# Work request
Only the first line of the listing and the lines after it, up to and including the one containing "Polski (648, 23)", should be retyped exactly.

======== Records for the task ========

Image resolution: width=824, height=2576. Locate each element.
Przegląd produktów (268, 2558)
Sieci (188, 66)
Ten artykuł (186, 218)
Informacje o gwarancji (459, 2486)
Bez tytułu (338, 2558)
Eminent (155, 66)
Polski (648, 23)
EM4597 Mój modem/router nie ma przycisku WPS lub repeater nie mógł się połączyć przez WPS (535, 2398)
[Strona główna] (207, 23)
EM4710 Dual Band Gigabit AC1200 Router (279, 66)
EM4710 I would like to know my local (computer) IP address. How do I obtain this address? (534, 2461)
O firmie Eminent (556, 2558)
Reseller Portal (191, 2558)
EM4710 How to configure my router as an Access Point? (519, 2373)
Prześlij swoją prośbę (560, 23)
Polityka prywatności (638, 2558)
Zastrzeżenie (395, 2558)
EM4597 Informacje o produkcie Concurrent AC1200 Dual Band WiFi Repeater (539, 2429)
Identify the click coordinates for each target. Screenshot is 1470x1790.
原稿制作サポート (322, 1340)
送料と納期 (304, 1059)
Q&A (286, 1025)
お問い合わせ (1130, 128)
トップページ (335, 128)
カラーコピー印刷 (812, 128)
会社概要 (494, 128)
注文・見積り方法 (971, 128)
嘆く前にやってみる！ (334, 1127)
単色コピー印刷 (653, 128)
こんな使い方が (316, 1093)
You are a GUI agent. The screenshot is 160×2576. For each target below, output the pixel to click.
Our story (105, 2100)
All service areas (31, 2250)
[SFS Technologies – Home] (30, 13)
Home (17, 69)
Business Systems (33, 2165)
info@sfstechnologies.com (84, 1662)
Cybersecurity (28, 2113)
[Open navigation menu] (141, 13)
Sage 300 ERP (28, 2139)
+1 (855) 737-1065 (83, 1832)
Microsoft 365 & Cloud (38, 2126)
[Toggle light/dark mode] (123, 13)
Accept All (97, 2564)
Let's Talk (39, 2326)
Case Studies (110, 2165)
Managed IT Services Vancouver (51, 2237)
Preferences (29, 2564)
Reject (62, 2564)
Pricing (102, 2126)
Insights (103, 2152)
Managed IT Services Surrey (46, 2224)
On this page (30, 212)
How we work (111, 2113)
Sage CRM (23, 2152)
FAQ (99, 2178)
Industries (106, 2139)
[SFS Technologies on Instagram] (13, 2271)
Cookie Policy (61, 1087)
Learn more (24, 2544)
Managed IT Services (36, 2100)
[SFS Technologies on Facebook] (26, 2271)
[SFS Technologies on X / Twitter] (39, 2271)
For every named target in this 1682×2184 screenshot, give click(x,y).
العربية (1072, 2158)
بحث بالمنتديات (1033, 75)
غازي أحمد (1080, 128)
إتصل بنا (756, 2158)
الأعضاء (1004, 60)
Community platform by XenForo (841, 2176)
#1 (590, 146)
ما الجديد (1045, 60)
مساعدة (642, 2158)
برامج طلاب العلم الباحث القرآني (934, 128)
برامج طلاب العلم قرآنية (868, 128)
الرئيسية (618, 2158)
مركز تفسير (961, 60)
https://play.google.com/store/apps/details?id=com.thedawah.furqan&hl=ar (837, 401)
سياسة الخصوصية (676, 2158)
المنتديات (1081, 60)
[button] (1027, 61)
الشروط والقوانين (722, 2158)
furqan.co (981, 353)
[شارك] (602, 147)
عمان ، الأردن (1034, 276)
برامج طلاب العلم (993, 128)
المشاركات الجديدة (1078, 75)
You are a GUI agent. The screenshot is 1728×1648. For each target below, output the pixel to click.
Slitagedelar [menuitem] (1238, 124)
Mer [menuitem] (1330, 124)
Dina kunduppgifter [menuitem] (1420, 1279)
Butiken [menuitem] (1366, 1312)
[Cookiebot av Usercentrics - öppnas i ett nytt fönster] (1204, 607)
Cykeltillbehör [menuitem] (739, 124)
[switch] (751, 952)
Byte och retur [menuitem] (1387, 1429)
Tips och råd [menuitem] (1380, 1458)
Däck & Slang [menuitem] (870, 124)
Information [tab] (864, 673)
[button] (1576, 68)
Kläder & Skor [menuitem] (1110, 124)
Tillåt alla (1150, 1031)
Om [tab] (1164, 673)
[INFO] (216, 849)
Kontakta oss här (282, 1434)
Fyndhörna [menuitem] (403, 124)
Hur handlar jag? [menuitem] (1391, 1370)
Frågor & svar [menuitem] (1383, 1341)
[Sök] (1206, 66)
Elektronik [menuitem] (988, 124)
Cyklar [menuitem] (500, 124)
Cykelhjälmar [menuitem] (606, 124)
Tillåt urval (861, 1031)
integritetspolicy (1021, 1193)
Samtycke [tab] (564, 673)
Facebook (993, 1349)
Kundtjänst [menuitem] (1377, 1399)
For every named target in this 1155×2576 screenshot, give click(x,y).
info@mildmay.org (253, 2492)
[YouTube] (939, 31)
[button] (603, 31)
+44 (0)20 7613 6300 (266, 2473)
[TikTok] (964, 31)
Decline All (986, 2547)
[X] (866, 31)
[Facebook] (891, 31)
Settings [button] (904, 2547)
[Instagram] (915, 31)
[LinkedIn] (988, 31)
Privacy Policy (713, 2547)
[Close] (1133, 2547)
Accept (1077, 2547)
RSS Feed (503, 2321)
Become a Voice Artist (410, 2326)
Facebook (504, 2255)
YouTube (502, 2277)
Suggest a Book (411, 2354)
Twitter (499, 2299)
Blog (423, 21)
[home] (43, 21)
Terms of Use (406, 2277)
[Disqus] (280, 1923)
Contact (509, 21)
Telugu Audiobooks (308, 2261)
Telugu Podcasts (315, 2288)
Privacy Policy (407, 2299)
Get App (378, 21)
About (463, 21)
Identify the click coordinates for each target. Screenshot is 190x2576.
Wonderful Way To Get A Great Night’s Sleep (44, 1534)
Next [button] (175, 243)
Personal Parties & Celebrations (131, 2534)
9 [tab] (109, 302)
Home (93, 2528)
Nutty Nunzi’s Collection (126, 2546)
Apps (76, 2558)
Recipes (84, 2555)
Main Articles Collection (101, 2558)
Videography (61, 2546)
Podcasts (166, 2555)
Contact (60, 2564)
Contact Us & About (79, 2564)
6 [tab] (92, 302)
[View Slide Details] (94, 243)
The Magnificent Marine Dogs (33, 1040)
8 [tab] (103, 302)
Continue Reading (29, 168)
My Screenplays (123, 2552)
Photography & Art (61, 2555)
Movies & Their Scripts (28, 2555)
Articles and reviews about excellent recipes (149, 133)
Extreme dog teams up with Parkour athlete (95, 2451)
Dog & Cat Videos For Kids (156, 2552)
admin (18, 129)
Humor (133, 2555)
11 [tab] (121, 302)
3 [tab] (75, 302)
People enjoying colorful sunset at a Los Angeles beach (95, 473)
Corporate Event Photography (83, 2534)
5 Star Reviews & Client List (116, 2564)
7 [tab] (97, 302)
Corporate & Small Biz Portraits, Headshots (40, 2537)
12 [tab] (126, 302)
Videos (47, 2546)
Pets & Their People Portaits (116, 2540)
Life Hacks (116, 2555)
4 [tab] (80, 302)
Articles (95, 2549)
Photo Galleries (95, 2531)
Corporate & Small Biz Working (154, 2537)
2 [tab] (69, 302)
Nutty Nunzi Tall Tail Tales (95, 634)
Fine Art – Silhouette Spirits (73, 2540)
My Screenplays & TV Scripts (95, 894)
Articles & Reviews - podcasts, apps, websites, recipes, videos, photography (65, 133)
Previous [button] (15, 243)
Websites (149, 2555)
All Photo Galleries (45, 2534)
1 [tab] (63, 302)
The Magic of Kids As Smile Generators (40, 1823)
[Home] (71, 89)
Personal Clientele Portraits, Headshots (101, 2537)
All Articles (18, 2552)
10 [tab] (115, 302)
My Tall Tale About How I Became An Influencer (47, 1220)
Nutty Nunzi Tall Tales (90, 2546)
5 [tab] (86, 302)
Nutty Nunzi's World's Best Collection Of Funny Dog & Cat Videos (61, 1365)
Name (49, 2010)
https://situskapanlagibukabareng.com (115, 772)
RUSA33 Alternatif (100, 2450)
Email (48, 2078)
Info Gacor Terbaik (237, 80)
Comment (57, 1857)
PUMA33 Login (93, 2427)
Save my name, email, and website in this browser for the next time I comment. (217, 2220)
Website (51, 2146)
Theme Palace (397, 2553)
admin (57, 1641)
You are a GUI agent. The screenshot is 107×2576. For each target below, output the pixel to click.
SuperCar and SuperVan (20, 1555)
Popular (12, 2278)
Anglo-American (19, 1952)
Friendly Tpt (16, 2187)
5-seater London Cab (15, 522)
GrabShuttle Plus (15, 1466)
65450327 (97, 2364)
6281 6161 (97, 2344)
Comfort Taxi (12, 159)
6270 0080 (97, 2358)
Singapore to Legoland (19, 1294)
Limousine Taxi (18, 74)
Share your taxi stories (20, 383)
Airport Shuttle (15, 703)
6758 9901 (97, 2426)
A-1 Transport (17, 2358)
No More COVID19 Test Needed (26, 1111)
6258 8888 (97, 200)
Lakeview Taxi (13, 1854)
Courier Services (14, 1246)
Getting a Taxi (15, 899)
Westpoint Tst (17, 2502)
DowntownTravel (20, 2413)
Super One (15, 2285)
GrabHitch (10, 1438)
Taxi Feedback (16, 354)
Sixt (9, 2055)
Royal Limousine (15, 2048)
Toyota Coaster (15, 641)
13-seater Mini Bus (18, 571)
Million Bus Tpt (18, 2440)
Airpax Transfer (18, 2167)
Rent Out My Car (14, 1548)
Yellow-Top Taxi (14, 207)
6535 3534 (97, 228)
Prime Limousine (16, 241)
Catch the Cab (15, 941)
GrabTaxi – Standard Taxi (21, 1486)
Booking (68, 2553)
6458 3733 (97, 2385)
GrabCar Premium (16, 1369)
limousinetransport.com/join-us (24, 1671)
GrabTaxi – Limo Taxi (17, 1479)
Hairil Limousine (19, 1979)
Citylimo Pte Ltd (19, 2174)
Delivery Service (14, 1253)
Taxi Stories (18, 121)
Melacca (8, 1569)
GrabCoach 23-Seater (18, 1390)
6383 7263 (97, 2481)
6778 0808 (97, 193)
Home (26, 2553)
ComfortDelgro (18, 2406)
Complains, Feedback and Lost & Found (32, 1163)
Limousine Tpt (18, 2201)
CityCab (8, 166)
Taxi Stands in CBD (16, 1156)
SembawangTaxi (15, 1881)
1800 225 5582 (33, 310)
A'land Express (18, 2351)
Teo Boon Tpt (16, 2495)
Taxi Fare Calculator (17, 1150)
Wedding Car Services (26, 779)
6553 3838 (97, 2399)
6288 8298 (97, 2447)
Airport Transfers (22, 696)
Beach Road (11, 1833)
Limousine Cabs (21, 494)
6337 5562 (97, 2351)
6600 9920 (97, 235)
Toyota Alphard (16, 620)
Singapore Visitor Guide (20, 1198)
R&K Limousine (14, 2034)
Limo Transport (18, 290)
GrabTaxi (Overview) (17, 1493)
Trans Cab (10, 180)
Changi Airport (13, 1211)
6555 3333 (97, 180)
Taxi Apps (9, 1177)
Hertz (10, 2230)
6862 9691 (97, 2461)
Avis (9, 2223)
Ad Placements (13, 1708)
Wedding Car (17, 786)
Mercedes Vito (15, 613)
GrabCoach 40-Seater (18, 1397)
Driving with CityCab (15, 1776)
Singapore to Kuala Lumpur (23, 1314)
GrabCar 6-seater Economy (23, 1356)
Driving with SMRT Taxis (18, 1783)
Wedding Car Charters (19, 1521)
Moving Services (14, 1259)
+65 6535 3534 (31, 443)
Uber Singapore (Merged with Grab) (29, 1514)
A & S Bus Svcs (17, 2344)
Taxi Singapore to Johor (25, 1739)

========

# Response area
Image resolution: width=824, height=2576. Locate each element.
Przegląd produktów (268, 2558)
Sieci (188, 66)
Ten artykuł (186, 218)
Informacje o gwarancji (459, 2486)
Bez tytułu (338, 2558)
Eminent (155, 66)
Polski (648, 23)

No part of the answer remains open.